*INFORMATION SUPPLIED*:
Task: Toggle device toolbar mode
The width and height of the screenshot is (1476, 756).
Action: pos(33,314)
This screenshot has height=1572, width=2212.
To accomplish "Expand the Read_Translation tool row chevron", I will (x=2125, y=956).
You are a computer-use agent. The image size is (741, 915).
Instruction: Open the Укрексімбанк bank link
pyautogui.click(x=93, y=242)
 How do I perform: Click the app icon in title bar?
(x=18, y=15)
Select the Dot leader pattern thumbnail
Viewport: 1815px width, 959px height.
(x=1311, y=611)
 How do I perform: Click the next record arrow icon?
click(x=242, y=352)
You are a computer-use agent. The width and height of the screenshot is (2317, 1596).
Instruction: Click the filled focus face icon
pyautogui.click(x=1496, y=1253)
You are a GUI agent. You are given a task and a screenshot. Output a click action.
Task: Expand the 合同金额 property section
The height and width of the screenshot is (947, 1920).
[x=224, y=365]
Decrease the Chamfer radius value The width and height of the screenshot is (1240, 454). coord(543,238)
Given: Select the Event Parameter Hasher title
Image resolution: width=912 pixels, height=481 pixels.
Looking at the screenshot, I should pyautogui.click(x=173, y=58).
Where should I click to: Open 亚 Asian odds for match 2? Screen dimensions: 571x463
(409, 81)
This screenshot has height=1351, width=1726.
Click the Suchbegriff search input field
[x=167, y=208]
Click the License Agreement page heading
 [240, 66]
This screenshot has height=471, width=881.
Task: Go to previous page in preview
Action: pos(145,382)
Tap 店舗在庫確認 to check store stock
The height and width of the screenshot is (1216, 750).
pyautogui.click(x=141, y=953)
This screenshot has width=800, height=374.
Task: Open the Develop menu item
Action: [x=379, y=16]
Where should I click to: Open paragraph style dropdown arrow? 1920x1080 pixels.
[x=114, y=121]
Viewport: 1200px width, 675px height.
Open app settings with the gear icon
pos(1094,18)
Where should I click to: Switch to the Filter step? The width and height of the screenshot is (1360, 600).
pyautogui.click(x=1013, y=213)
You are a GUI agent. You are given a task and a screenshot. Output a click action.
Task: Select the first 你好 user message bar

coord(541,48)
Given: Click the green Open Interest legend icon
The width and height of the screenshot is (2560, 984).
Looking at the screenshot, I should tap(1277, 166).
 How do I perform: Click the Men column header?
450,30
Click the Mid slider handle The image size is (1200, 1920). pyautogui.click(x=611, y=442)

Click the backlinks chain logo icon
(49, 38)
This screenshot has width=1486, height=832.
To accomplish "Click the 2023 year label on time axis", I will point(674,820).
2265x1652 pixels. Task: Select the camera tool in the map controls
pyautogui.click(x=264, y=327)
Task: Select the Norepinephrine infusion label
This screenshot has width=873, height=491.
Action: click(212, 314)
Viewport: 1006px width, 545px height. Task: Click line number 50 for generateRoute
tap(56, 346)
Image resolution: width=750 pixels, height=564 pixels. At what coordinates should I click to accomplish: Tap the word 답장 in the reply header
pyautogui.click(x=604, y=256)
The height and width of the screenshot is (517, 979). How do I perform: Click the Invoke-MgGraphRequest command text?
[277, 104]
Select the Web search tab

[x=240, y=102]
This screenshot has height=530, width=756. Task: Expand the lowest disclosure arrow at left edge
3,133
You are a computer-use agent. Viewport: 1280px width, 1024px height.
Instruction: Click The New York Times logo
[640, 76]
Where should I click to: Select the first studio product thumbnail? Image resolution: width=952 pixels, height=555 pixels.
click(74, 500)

*WHAT TO WORK ON*: Copy out all of the data above line for line, with no changes.

*RESPONSE TO THIS EXERCISE*:
Task: Toggle device toolbar mode
The width and height of the screenshot is (1476, 756).
Action: pos(33,314)
This screenshot has height=1572, width=2212.
To accomplish "Expand the Read_Translation tool row chevron", I will (x=2125, y=956).
You are a computer-use agent. The image size is (741, 915).
Instruction: Open the Укрексімбанк bank link
pyautogui.click(x=93, y=242)
 How do I perform: Click the app icon in title bar?
(x=18, y=15)
Select the Dot leader pattern thumbnail
Viewport: 1815px width, 959px height.
(x=1311, y=611)
 How do I perform: Click the next record arrow icon?
click(x=242, y=352)
You are a computer-use agent. The width and height of the screenshot is (2317, 1596).
Instruction: Click the filled focus face icon
pyautogui.click(x=1496, y=1253)
You are a GUI agent. You are given a task and a screenshot. Output a click action.
Task: Expand the 合同金额 property section
The height and width of the screenshot is (947, 1920).
[x=224, y=365]
Decrease the Chamfer radius value The width and height of the screenshot is (1240, 454). coord(543,238)
Given: Select the Event Parameter Hasher title
Image resolution: width=912 pixels, height=481 pixels.
Looking at the screenshot, I should pyautogui.click(x=173, y=58).
Where should I click to: Open 亚 Asian odds for match 2? Screen dimensions: 571x463
(409, 81)
This screenshot has height=1351, width=1726.
Click the Suchbegriff search input field
[x=167, y=208]
Click the License Agreement page heading
 [240, 66]
This screenshot has height=471, width=881.
Task: Go to previous page in preview
Action: pos(145,382)
Tap 店舗在庫確認 to check store stock
The height and width of the screenshot is (1216, 750).
pyautogui.click(x=141, y=953)
This screenshot has width=800, height=374.
Task: Open the Develop menu item
Action: [x=379, y=16]
Where should I click to: Open paragraph style dropdown arrow? 1920x1080 pixels.
[x=114, y=121]
Viewport: 1200px width, 675px height.
Open app settings with the gear icon
pos(1094,18)
Where should I click to: Switch to the Filter step? The width and height of the screenshot is (1360, 600).
pyautogui.click(x=1013, y=213)
You are a GUI agent. You are given a task and a screenshot. Output a click action.
Task: Select the first 你好 user message bar

coord(541,48)
Given: Click the green Open Interest legend icon
The width and height of the screenshot is (2560, 984).
Looking at the screenshot, I should tap(1277, 166).
 How do I perform: Click the Men column header?
450,30
Click the Mid slider handle The image size is (1200, 1920). pyautogui.click(x=611, y=442)

Click the backlinks chain logo icon
(49, 38)
This screenshot has width=1486, height=832.
To accomplish "Click the 2023 year label on time axis", I will point(674,820).
2265x1652 pixels. Task: Select the camera tool in the map controls
pyautogui.click(x=264, y=327)
Task: Select the Norepinephrine infusion label
This screenshot has width=873, height=491.
Action: click(212, 314)
Viewport: 1006px width, 545px height. Task: Click line number 50 for generateRoute
tap(56, 346)
Image resolution: width=750 pixels, height=564 pixels. At what coordinates should I click to accomplish: Tap the word 답장 in the reply header
pyautogui.click(x=604, y=256)
The height and width of the screenshot is (517, 979). How do I perform: Click the Invoke-MgGraphRequest command text?
[277, 104]
Select the Web search tab

[x=240, y=102]
This screenshot has height=530, width=756. Task: Expand the lowest disclosure arrow at left edge
3,133
You are a computer-use agent. Viewport: 1280px width, 1024px height.
Instruction: Click The New York Times logo
[640, 76]
Where should I click to: Select the first studio product thumbnail? Image resolution: width=952 pixels, height=555 pixels.
click(74, 500)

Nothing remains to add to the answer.